Another side effect I think I’m going to get is nausea. Sometimes I feel like it may be coming on, but no, It’s just a sort of behind-the-scenes feeling. I’m not really obsessed with thinking about it but I realize at some point it might happen in earnest. Another side effect I’ve been experiencing even from chemo is the memory loss and not being able to remember things from one minute to the other, in conversations and the remembering why I walk into a room kind of thing. Very frustrating.
I am so grateful for my family and friends. So much love and support coming still from them. Thank you so much!
Oh, see that pic? I’d really like to paint some rocks.
So much, though, going on… and nothing. I really just don’t feel like doing anything. Not knitting, not crochet, not my artwork… sometimes maybe reading. Feeling “blah” and unmotivated. Last weekend was good, though. I had energy and my sis and I went to a huge flea market and some yard sales in the area. I didn’t see anything interesting but was so glad to get out and the weather was great. I went to mass after months of staying away and that was really nice. I might not be able to keep it up, but will go as I can.
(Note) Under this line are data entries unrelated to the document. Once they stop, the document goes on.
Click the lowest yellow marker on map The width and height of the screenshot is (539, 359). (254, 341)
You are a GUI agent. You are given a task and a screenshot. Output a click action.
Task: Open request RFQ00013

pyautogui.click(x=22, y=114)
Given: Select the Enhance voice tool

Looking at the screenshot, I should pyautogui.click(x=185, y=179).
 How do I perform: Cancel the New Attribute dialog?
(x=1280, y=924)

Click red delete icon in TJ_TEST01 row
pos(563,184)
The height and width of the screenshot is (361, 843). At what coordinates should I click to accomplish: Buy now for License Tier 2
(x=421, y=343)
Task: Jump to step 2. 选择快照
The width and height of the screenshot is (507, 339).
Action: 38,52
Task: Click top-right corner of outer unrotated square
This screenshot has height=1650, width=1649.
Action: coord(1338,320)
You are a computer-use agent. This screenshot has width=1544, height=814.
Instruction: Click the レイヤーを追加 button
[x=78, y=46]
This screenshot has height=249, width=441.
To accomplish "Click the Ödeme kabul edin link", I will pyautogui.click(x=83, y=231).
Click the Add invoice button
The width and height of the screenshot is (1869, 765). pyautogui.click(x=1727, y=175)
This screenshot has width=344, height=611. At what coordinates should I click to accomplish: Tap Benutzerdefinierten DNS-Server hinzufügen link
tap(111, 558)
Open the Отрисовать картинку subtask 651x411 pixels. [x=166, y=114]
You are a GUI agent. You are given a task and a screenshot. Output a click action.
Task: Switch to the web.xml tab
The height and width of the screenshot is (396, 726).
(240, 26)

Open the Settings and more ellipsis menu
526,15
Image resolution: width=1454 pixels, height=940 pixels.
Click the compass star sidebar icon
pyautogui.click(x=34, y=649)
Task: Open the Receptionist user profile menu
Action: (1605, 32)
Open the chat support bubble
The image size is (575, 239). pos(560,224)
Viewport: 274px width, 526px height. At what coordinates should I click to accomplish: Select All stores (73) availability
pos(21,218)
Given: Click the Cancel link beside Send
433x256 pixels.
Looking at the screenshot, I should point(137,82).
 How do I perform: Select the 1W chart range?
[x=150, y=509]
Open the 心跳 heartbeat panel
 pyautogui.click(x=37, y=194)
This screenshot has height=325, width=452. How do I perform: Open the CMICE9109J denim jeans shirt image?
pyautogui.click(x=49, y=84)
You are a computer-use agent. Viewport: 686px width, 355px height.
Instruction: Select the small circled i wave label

I also reconnected with a friend after most of the summer and that was REALLY nice.
OH… one very important difference between chemo and radiation is that radiation doesn’t affect the immune system like chemo does and as long as I feel good, I don’t have to be so afraid to be around people, and though I probably will, it won’t keep me from leaving the house like it did. I might need chemo again later on, but for now, I’m good.
So I guess I’ll leave this here. I really want to get it out there before I want to get up and give my ass a break.
Hair coming back on my head… eyelashes and brows, too! Unfortunately, the hair on my face and neck is growing twice as fast!